-- Given task --
Rewrite the listing below with "icon" changed to "button" wherever it occurs, leaving every other character as it is.

----

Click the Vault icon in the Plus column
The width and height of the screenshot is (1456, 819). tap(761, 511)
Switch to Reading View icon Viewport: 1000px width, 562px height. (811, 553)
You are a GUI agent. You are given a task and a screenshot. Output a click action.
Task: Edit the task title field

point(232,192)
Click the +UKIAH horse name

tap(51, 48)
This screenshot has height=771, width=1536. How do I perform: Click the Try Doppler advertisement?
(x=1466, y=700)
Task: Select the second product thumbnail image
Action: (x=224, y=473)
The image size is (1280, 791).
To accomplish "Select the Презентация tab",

----

-- Expected output --
Click the Vault button in the Plus column
The width and height of the screenshot is (1456, 819). tap(761, 511)
Switch to Reading View button Viewport: 1000px width, 562px height. (811, 553)
You are a GUI agent. You are given a task and a screenshot. Output a click action.
Task: Edit the task title field

point(232,192)
Click the +UKIAH horse name

tap(51, 48)
This screenshot has height=771, width=1536. How do I perform: Click the Try Doppler advertisement?
(x=1466, y=700)
Task: Select the second product thumbnail image
Action: (x=224, y=473)
The image size is (1280, 791).
To accomplish "Select the Презентация tab",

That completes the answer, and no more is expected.